Citação de ruído no eSocial – Por Heitor Borba

 

A citação do risco físico ruído no eSocial deve ser realizada por meio de duas metodologias, extraídas de duas fontes, sendo uma trabalhista e outra previdenciária.

Há um paradoxo entre o Manual do eSocial e a legislação previdenciária. Na verdade, o problema se encontra no sistema de coleta de informações do eSocial e tem início no texto abaixo:[1]

S-2240 – Condições Ambientais do Trabalho – Fatores de Risco – 21) A duplicação dos fatores de risco “Ruído contínuo ou intermitente”, identificado pelos códigos ‘01.01.002’ (legislação previdenciária) e ‘01.01.021’ (legislação trabalhista), e “Temperaturas anormais (calor)”, identificado pelos códigos ‘01.01.018’ (legislação previdenciária) e ‘01.01.023’ (legislação trabalhista), na tabela 23, ocorre em virtude da divergência de metodologias e/ou procedimentos previstos nas legislações previdenciárias e trabalhistas para análise e avaliação de tais fatores de risco. Assim, sempre que prestada a informação de tais fatores de risco, será necessário utilizar os dois códigos, observando a legislação de regência.

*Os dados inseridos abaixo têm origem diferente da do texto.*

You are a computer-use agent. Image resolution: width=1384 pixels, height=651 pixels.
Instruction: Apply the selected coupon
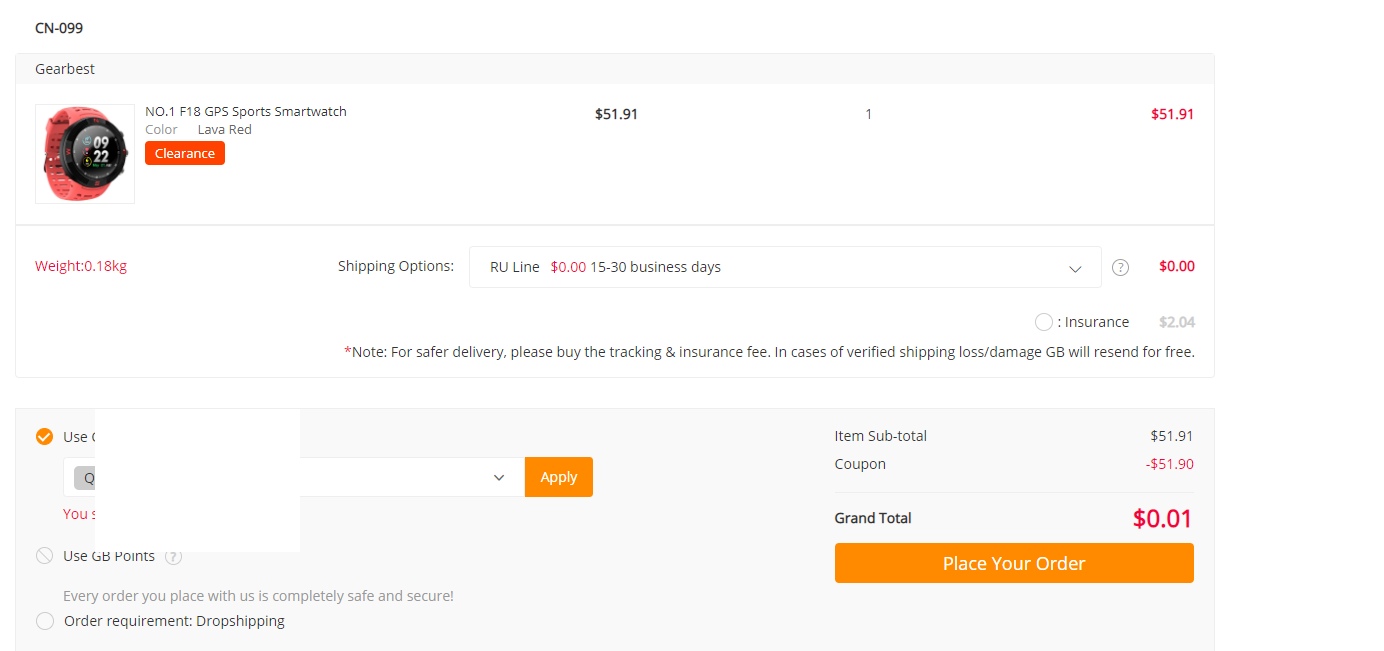[x=559, y=477]
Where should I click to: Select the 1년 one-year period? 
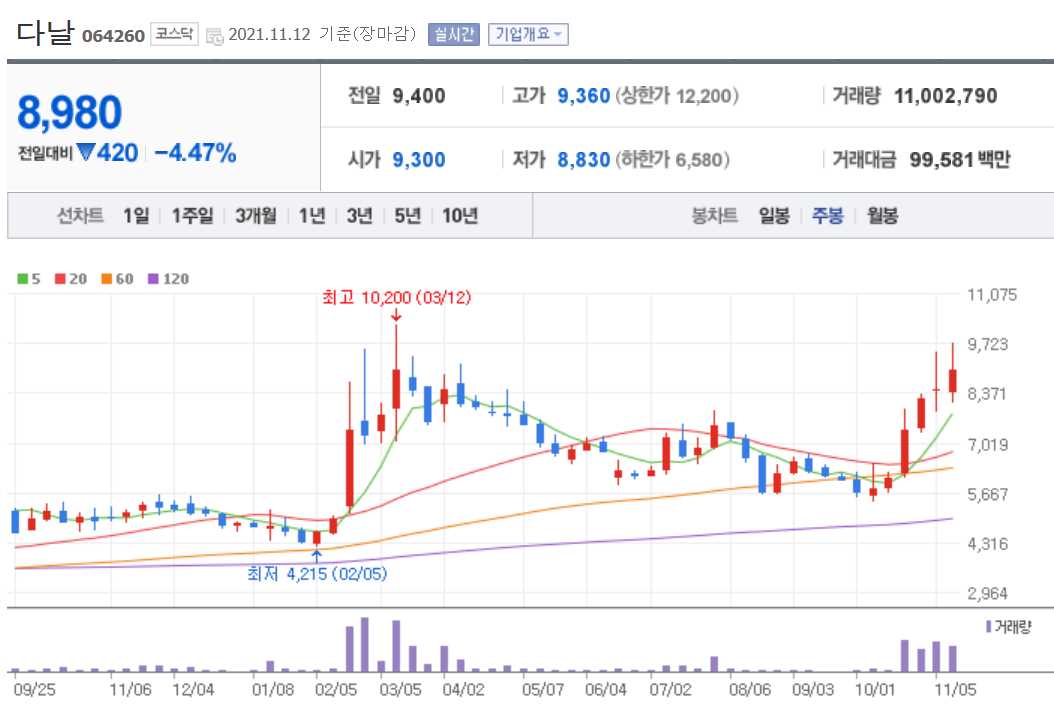click(x=313, y=215)
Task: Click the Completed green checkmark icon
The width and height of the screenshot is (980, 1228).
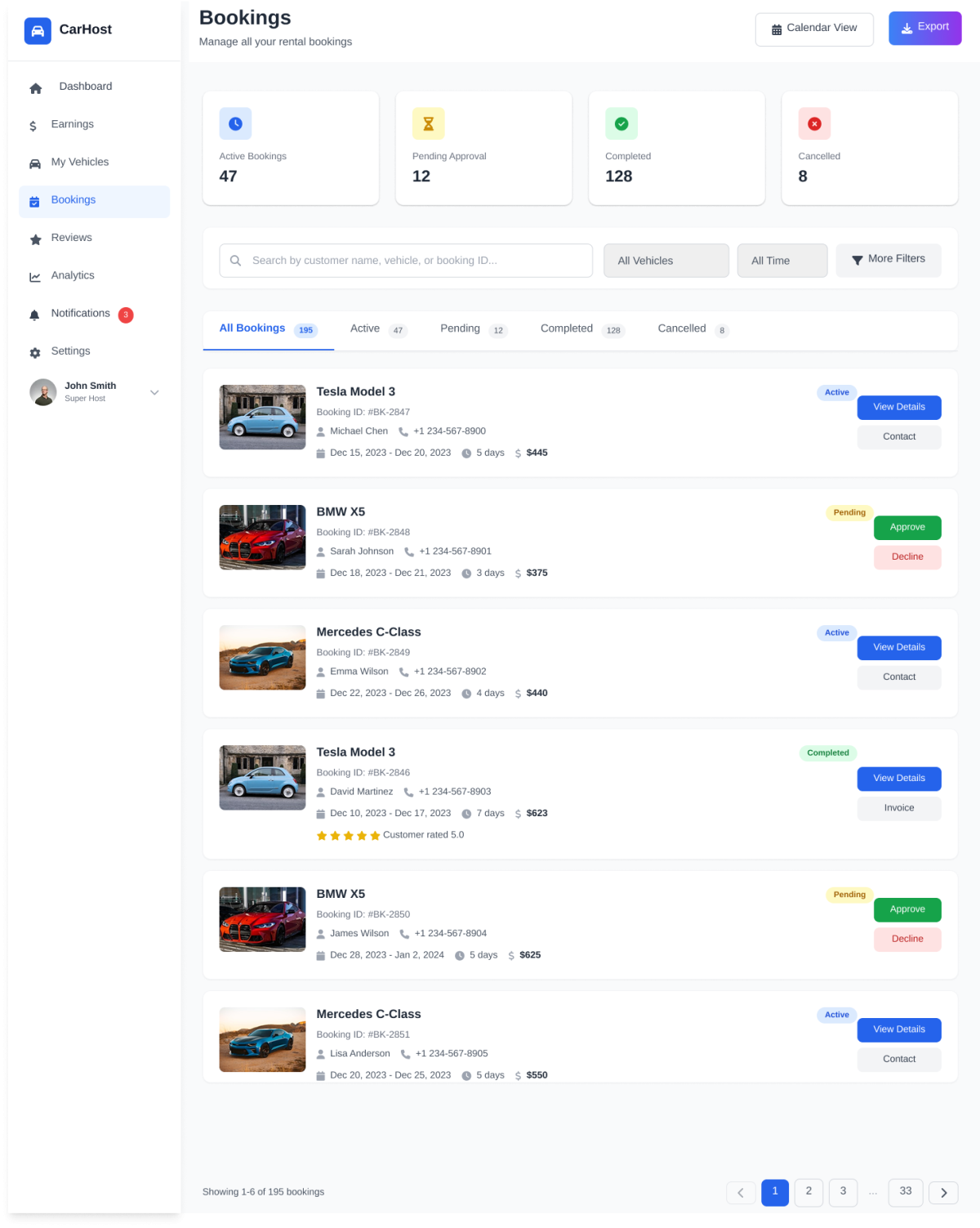Action: pos(621,124)
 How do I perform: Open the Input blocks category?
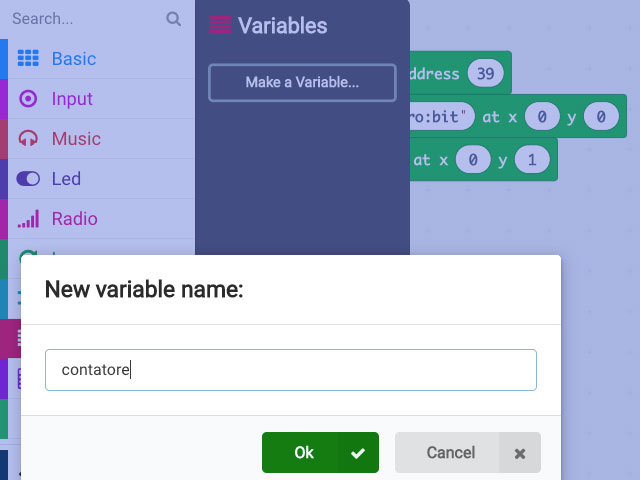point(72,99)
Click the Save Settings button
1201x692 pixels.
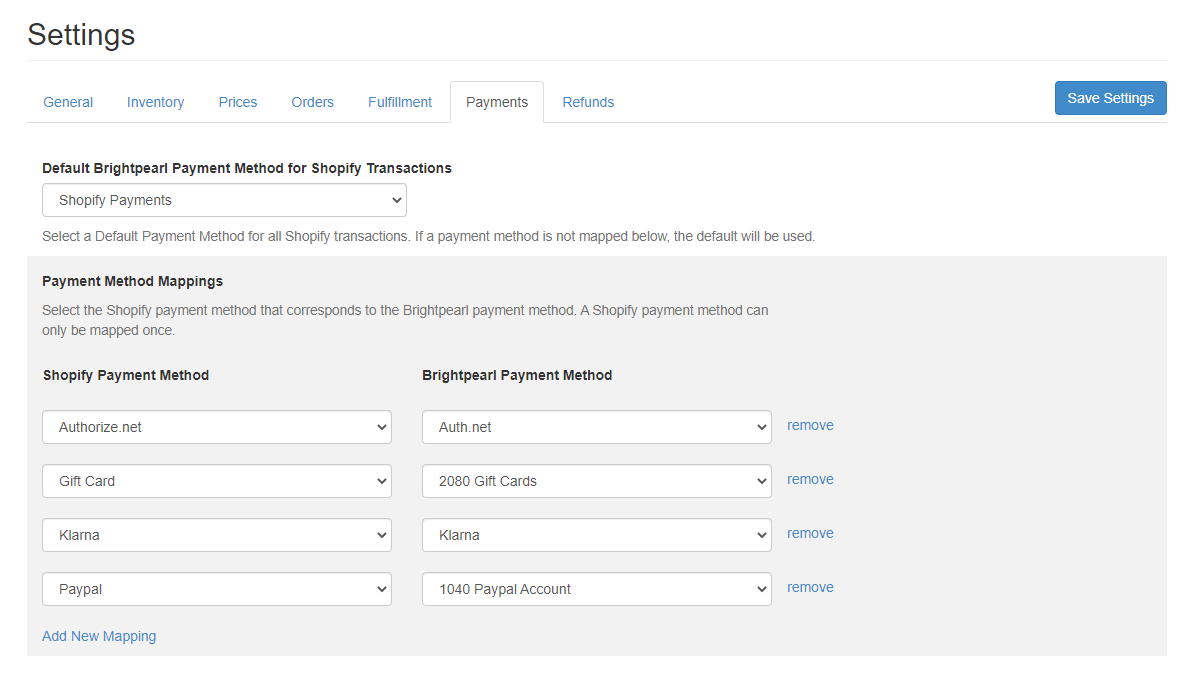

Constante do Manual do eSocial.[1]

Sendo:

– Código ‘01.01.002’ => Legislação previdenciária => LTCAT;

– Código ‘01.01.021’ => Legislação trabalhista => PPRA, PCMAT, PGR, Laudo Insalubridade e outros.

Apenas esse texto não cria problemas. Semelhante a exigência para citação do calor, que muda apenas o procedimento e a metodologia, mas mantem os mesmos Limites de Tolerância da NR-15, o texto acima pode ser considerado em harmonia com a legislação e a técnica utilizadas para medições de ruído.

No entanto, a coisa se complica na citação do ruído no sistema eSocial:

Tabela s 2240

LEIAUTES DO eSOCIAL – Versão 2.5 – Novembro de 2018.[2]

Mais especificamente nos itens:

Dose ou unidade de medida da intensidade ou concentração do agente:

1 – dose diária de ruído (número adimensional) Q=5;

2 – decibel linear (dB (linear));

3 – decibel (C) (dB(C));

4 – decibel (A) (dB(A));

……………………………………………………..

44 – decibel (A) (dB(A)) NEN Q=3;

Analisando:

1 – dose diária de ruído (número adimensional) Q=5;

Corresponde a dose:

C1/T1 + C2/T2 + C3/T3 + …… Cn/Tn => Cn/Tn < 1 (1 = 100% = 85 dB(A))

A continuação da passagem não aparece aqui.